Consignes:
1. Résumez en deux phrases le texte sur Papa Wemba.
2. Rédigez la suite du texte sur Papa Wemba, en reprenant juste après sa dernière phrase.

Le Père Lombardi a précisé qu’avec Papa Wemba, nous avons réalisé trois initiatives importantes. « Il a tout d’abord participé à un grand concert que nous avons organisé à Rome pendant le Synode sur l’Afrique, avec des milliers de spectateurs dans un grand auditorium. C’était un concert de musique africaine, dont le but était exactement de faire passer, à travers les chansons, le message de Justice, de Paix et de Réconciliation. Pratiquement tous les évêques participants au synode était présents. C’était une initiative très formidable.

Ensuite, pour continuer ce service, nous avons demandé à Papa Wemba, ainsi qu’à d’autres musiciens que nous avions invités de produire un CD, un album avec des chansons qu’ils avaient composés justement pour faire passer le message de la Justice, de la Paix et de la Réconciliation. C’étaient des chansons originales inspirées de la trilogie « Justice-Paix-Réconciliation ». Nous avons multiplier ce CD et l’avons envoyé à tous les diocèses d’Afrique après le Synode.

Nous avons enfin organisé, à Cotonou, au Bénin, un concert dans un stade ouvert, le jour de l’arrivée du Pape (Benoit XVI), pour le voyage durant lequel le Pape a promulgué l’exhortation post-synodale (Africae Munus).

C’est donc dans le cadre de ce Synode des évêques sur « Justice, Paix et Réconciliation » que nous avons réalisé ces trois initiatives importantes à Rome et en Afrique avec lui. Il était très disponible, très amical. Je garde des bons souvenirs de rencontres avec lui, de sa disponibilité. Il était très heureux de pouvoir contribuer dans un projet visant le bien du peuple. »

Extrait des données:
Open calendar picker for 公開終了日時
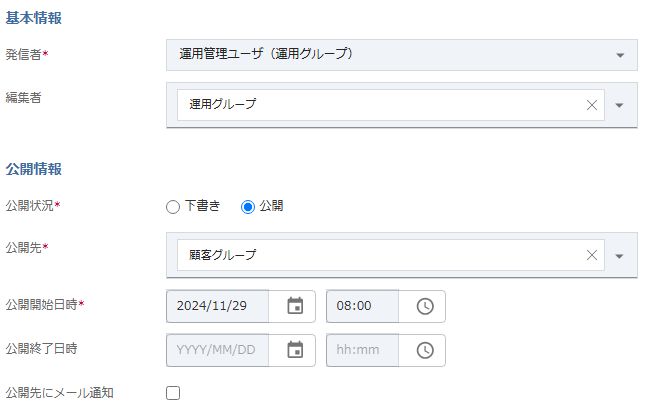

Réponses:
1. Le Père Lombardi rappelle trois initiatives menées avec Papa Wemba dans le cadre du Synode des évêques sur l'Afrique : un grand concert de musique africaine à Rome pendant le Synode, un CD de chansons originales sur la Justice, la Paix et la Réconciliation envoyé à tous les diocèses d'Afrique, puis un concert dans un stade de Cotonou le jour de l'arrivée de Benoît XVI. Il garde le souvenir d'un homme très disponible et amical, très heureux de contribuer à un projet visant le bien du peuple.

2.
Le Porte-parole du Saint-Siège a en outre relevé l’opportunité qui avait été donnée à Papa Wemba et son épouse de rencontrer le Pape Benoît XVI. « C’était un jour très beau, c’était magnifique. Il en était très content et il n’a pas manqué d’exprimer sa gratitude. Mais C’était aussi pour nous un moyen de lui exprimer notre gratitude pour ce qu’il avait fait pour nous, avec nous et pour l’Eglise », a affirmé le Père Lombardi avant d’ajouter qu’il restait très reconnaissant envers Papa Wemba et gardait de lui un bon souvenir d’amitié. « Et naturellement la nouvelle de sa mort nous touche profondément. Mais nous sommes contents d’avoir réalisé avec lui une belle initiative pour l’Afrique, car les chansons qu’il a réalisées pour Radio Vatican et donc pour l’Eglise, portent un message qui durera continuellement. Chanter pour la Paix, la Justice et la réconciliation, c’est chanter pour un monde meilleur, un monde réconcilié dans lequel on peut vivre dans la joie en Afrique en particulier mais aussi dans tout l’univers », a dit en substance le Père Lombardi.

Un notre témoignage c’est celui d’un opérateur économique congolais, Gabriel Shabani, propriétaire et président de beaucoup de sociétés, dont la Télévision CongoWeb : « J’ai connu Papa Wemba tout jeune, à 14 ans. J’étais encore à l’école secondaire. Grand ami de mon père, Papa Wemba venait chez nous, à la maison. Je me rendais moi-même chez lui à sa maison. Après mes études secondaires, je me suis rendu en Allemagne pour des études supérieures. Là aussi, j’ai rencontré Papa Wemba, et nous avons partagé des bons moments ensemble.

« Un Papa »

De retour au Congo, j’ai beaucoup travaillé avec lui, moi en tant que producteur. Je peux donc dire que j’ai connu Papa Wemba d’abord en tant que père, et ensuite en tant collaborateur du point de vue professionnel ».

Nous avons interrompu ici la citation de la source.